The bronze and stone sculpture, which was first unveiled in 1897, will be removed from its base and taken to an offsite conservation studio so it can be restored and a new concrete foundation can be built. The work is scheduled to start in the spring and should take five to six months to complete, according to a National Park Service news release.
On Tuesday morning, local leaders gathered at the memorial to talk about the $2.8 million restoration project and the launch of a new augmented reality app that offers visitors a new way of experiencing the memorial. They also unveiled new interpretive signage that will be installed at the site while the monument is being restored.
An augmented reality version of the memorial with information about the renovations and the history behind the memorial can be accessed by downloading the Hoverlay app and tuning into the +ShawAndThe-54th channel, Susan Abell, director of communications for Friends of the Public Garden, said Tuesday.
“We knew that when the memorial is going to go through the restoration progress, it will be gone . . . and this is a way for people to be able to understand the story and see the memorial,” she said.
Rose Fennell, the deputy regional director for the northeast region of the NPS, spoke of the significance of the memorial, which honors the first regiment of black troops recruited in the North to fight in the Civil War.
“These men were not conscripted.
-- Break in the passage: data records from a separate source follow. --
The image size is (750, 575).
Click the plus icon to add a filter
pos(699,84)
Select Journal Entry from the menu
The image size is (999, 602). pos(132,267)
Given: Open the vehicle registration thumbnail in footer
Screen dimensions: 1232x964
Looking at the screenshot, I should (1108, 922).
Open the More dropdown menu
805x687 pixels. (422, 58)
They volunteered,” she said. “These soldiers wore the uniform of a country that did not recognize them as citizens, nor even acknowledge their humanity, yet they dedicated themselves to the nation’s survival knowing that victory in war would lead to the emancipation of millions.”
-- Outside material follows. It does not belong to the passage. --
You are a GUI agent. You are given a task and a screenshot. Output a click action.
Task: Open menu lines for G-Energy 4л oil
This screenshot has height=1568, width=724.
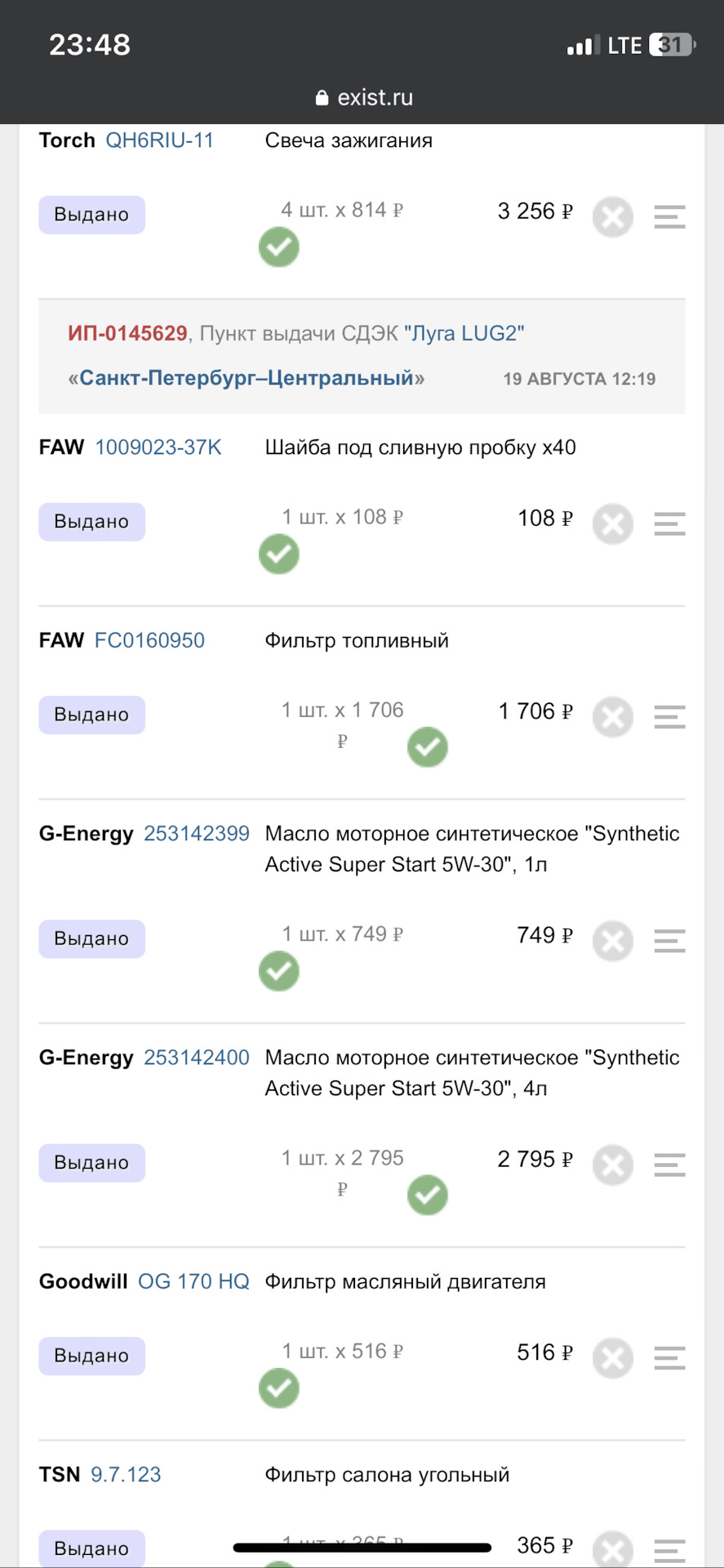pos(669,1165)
Other speakers included Liz Vizza, executive director of the Friends of the Public Garden; Marita Rivero, executive director of the Museum of African American History; Boston Parks and Recreation Commissioner Ryan Woods; and Danielson “Donny” Tavares, the chief diversity officer for the city of Boston.
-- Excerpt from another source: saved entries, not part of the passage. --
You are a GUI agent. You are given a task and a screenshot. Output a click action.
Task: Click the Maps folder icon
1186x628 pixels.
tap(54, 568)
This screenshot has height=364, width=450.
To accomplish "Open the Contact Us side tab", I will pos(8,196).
Rivero described the memorial as “a magnificent piece of public art that represents our national fight for all to have inalienable rights to life, liberty, and the pursuit of happiness.” She also noted the role it has played in furthering public discourse.
“This monument is a source of inspiration and strength,” she said. “It remains as ever a platform and public invitation to discuss the issues of racial equity and human rights. It encourages us to engage in shaping a national public narrative, one we enlarge together by expanding our understanding of the contributions all of us have made to American history.”
Tavares called the monument to the 54th Regiment “one of the greatest memorials we have here in America” and said it will be missed during the restoration process.
“This memorial, these men, and the history remind us that none of us are bystanders to the issue of race and injustice in America,” Tavares said. “We are all profoundly affected by it, and doing nothing is not an option.”
Mayor Martin J. Walsh signed a memorandum of understanding for the project in July 2018. Officials said at the time they hoped renovations would begin this past spring.
The memorial, created by sculptor Augustus Saint-Gaudens, depicts Colonel Robert Gould Shaw on horseback and the Massachusetts 54th Regiment marching down Beacon Street on May 28, 1863, as they left Boston to head south.
The 54th Regiment went on to lead an assault on Fort Wagner in South Carolina, where many members of the unit, including Shaw, were killed.
Sergeant William H. Carney was severely injured in the battle yet still managed to save the regiment’s flag and was later awarded the Medal of Honor for his actions.